Mairead McGuinness. Photo: Mark Condren

Mairead McGuinness. Photo: Mark Condren

Mairead McGuinness. Photo: Mark Condren

Fine Gael MEP Mairead McGuinness's re-election as vice-president of the European Parliament puts her in a strong position to become president of the chamber in two-and-a-half years' time.

Ms McGuinness was the first of 14 vice-presidents elected last night after MEPs earlier voted Italian socialist David Sassoli as the parliamentary president until 2022.

Mr Sassoli was elected as part of the deal hammered out by EU leaders at a marathon three-day summit in Brussels earlier this week.

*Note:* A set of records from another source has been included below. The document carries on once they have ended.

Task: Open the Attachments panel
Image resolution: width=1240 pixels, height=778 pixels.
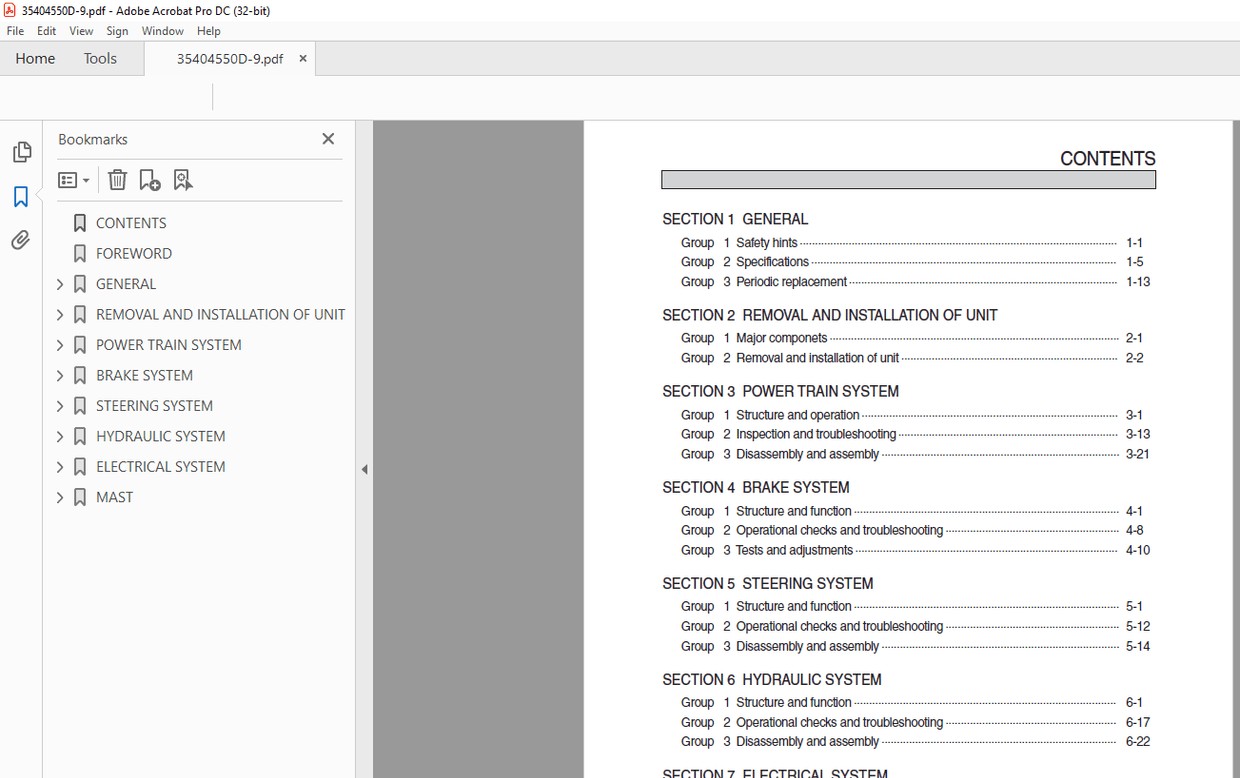Action: click(22, 239)
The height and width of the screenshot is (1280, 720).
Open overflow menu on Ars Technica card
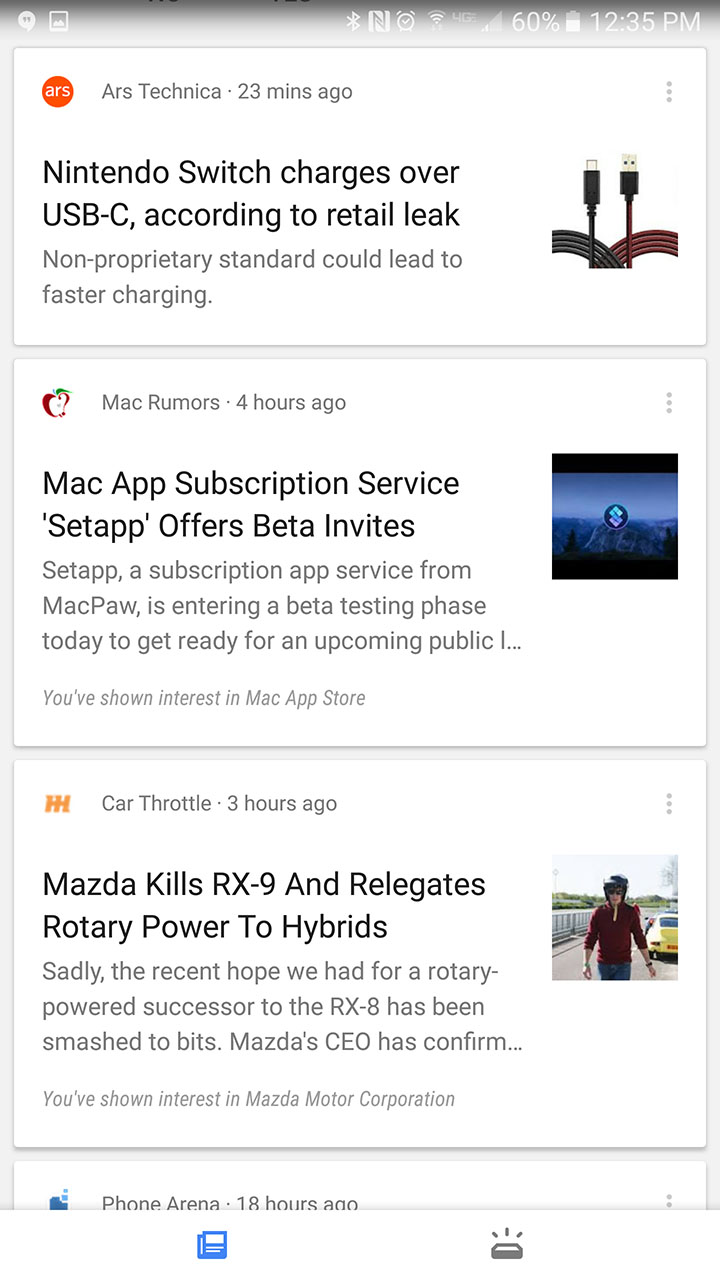(669, 92)
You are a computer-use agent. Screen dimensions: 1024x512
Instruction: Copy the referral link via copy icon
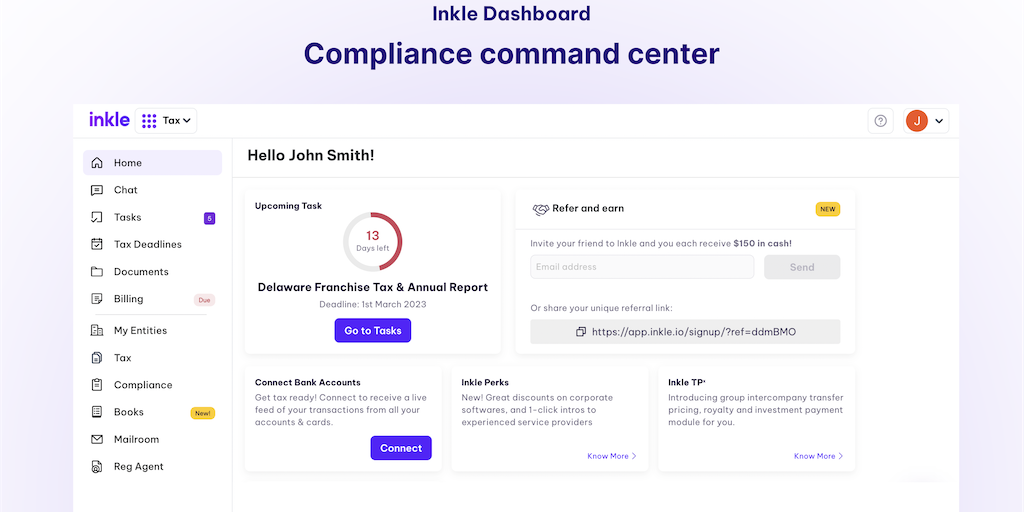[581, 332]
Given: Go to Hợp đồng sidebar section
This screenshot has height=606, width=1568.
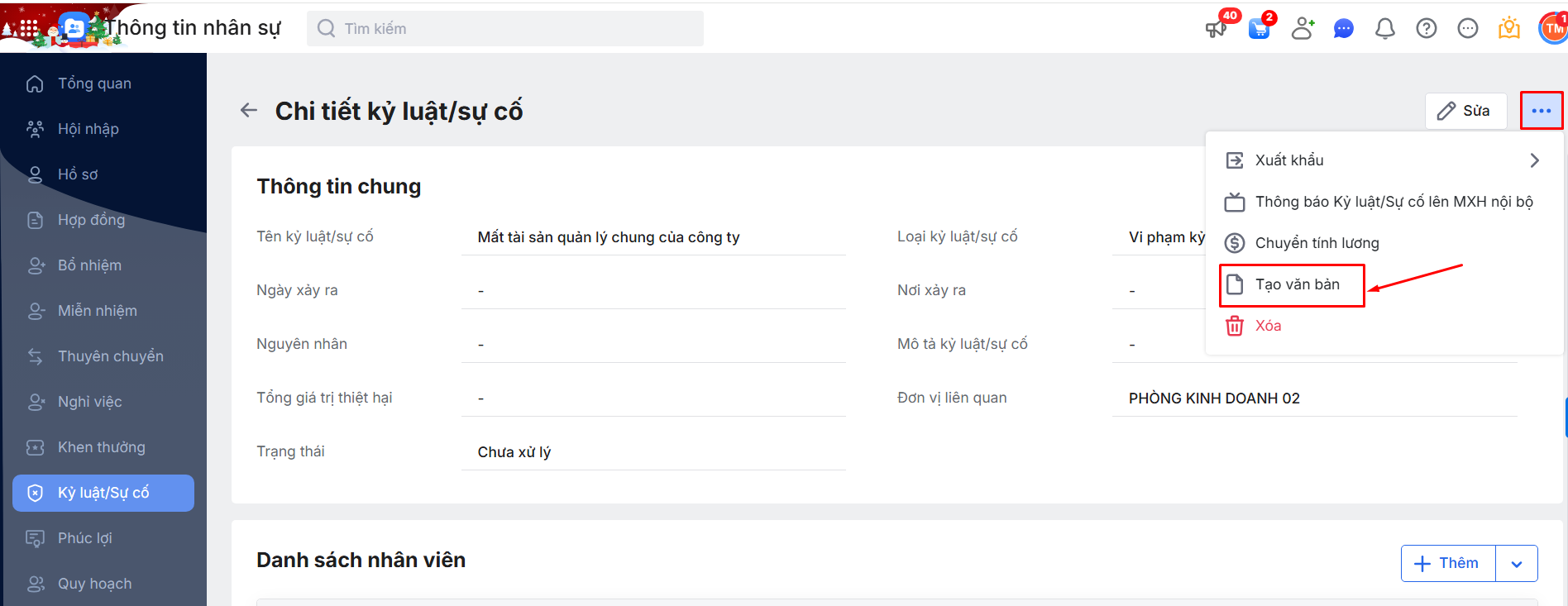Looking at the screenshot, I should pyautogui.click(x=91, y=220).
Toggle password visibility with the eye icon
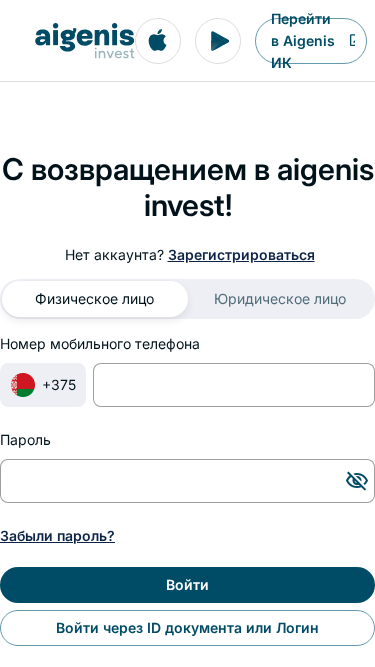This screenshot has height=667, width=375. click(357, 481)
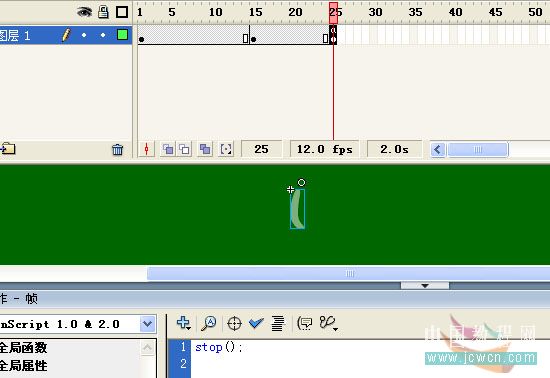This screenshot has height=378, width=550.
Task: Open debug options dropdown icon
Action: point(329,323)
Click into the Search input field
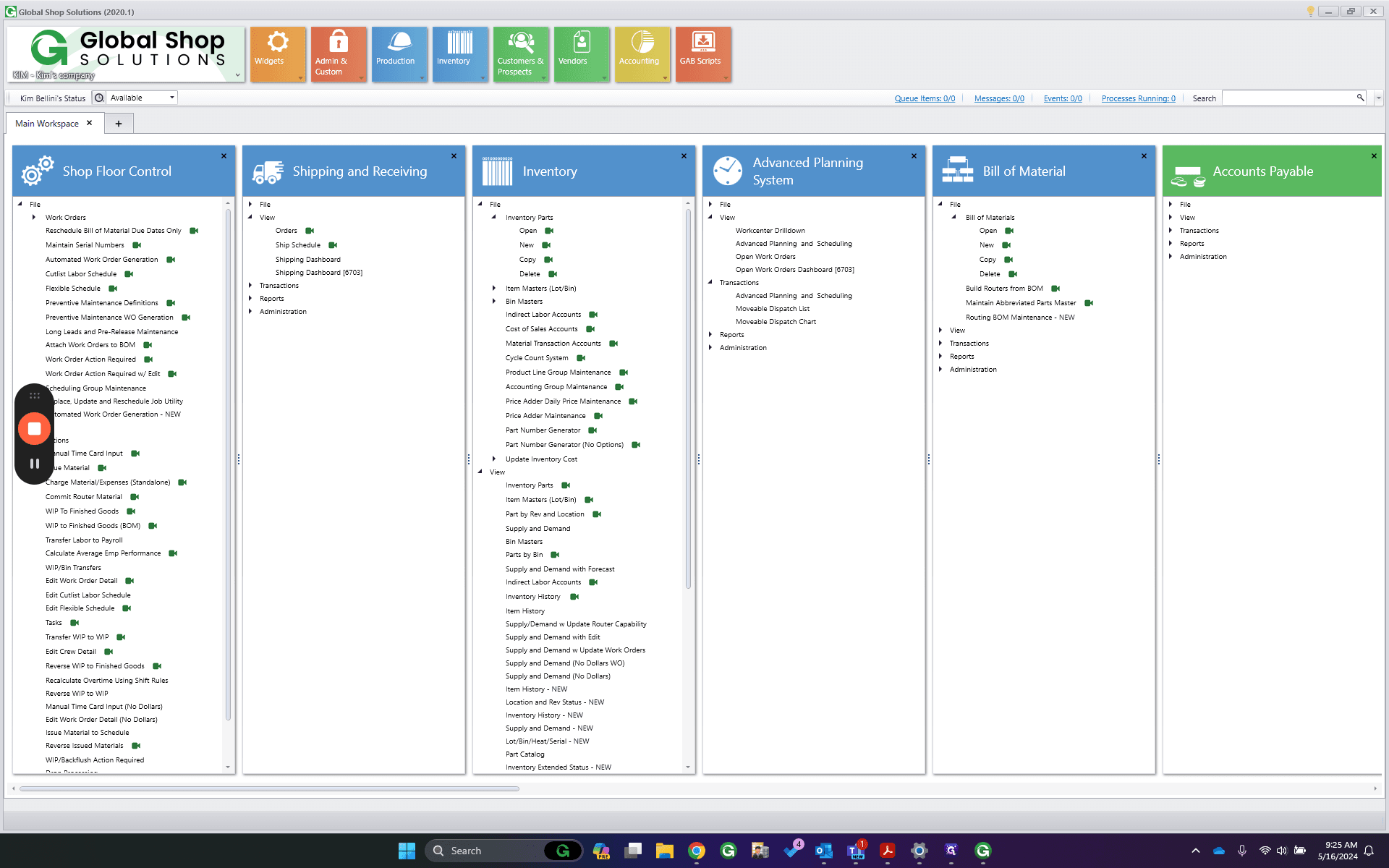This screenshot has width=1389, height=868. pyautogui.click(x=1289, y=98)
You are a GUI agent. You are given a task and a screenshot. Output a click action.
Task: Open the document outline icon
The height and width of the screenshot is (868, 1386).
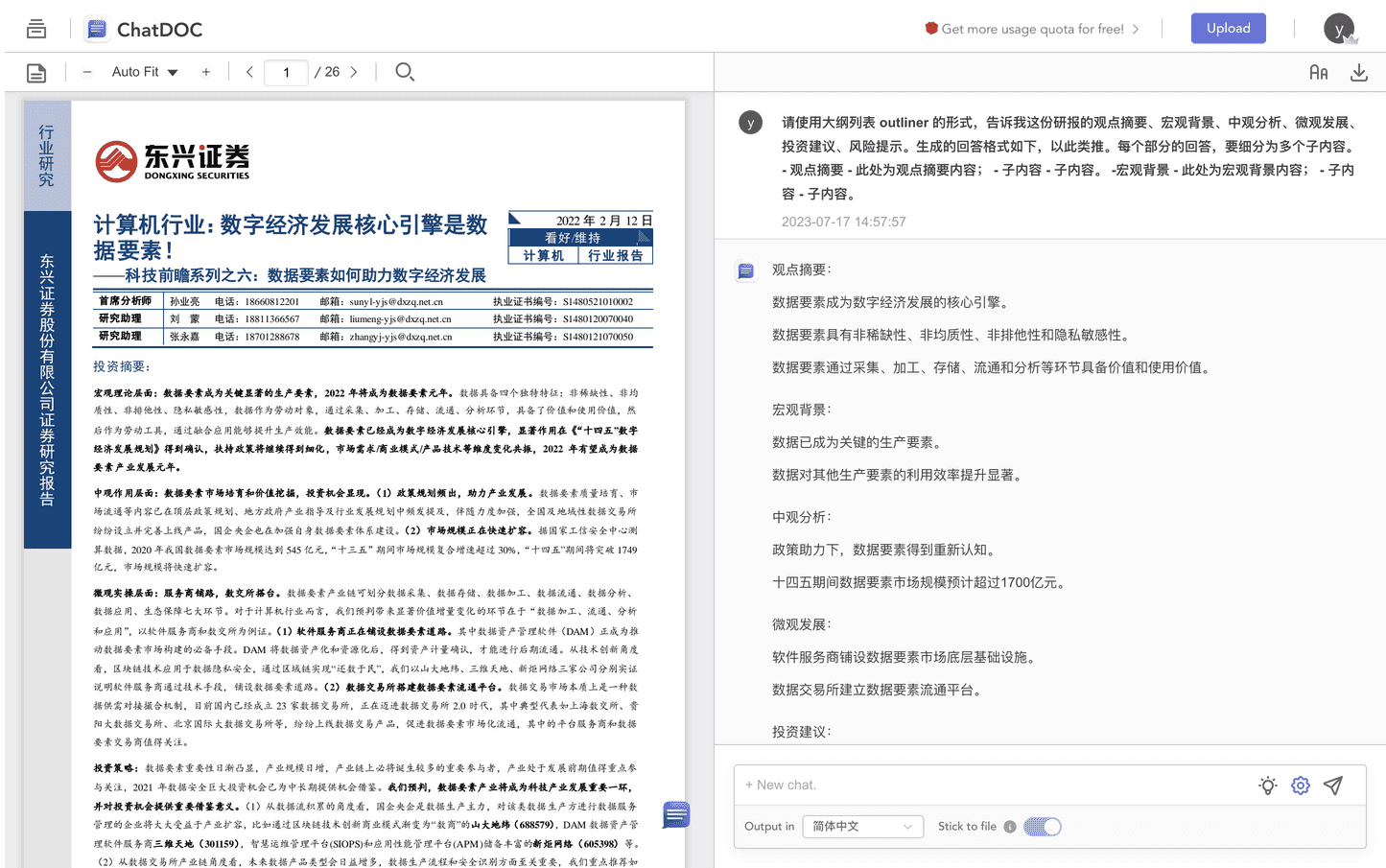(x=36, y=73)
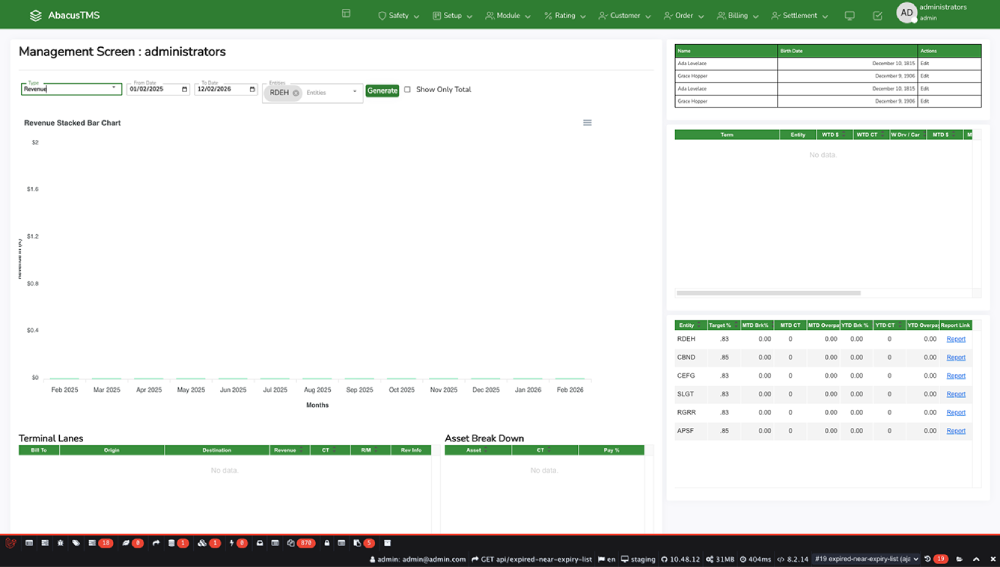Remove the RDEH entity chip
Viewport: 1000px width, 567px height.
pyautogui.click(x=296, y=93)
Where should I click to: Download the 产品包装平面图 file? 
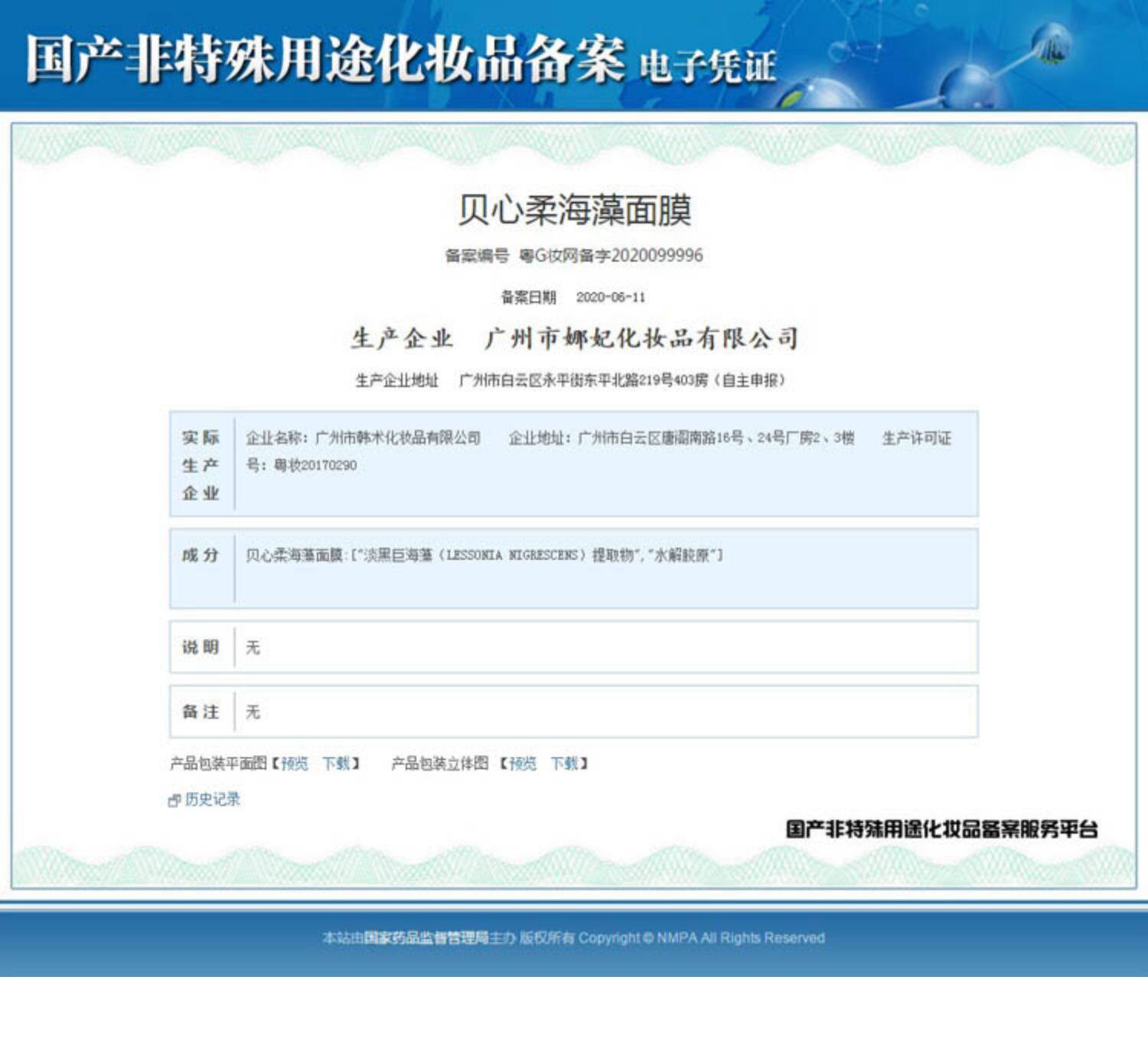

As part of that agreement, the presidency of the parliament is due to be handed over to a representative from the European People's Party (EPP), Fine Gael's EU grouping, when Mr Sassoli's term ends.

While this is currently expected to go to Manfred Weber, a failed candidate for the European Commission presidency, Irish sources in Brussels suggested Ms McGuinness could now go for it, given her strong position in the continental legislature.

Her election as first vice-president means that she is, in effect, the most senior EPP figure in the new parliament.

"Mairead is very liked," said one well-placed source. "She wouldn't have been elected as first vice-president if she wasn't liked.

"The expectation from Weber's people is that the position goes to Weber - the deal, however, is that the position goes to the EPP."

Ms McGuinness said she was humbled by the reappointment: "I am truly humbled by the size of the support I have received from my colleagues across the parliament in different political groupings, particularly given that over 60pc of MEPs are new this term.

"Being firm and fair is the hallmark of the way in which I operate and I will continue to do that in this new parliament."

Meanwhile, the president-elect of the European Commission, Ursula von der Leyen, was in Strasbourg yesterday to meet with MEPs ahead of the vote on her election to the presidency in two weeks.

She was reported to have expressed her support for the EU's position on Brexit and the Irish backstop, which the next British prime minister may seek to remove from the Withdrawal Agreement.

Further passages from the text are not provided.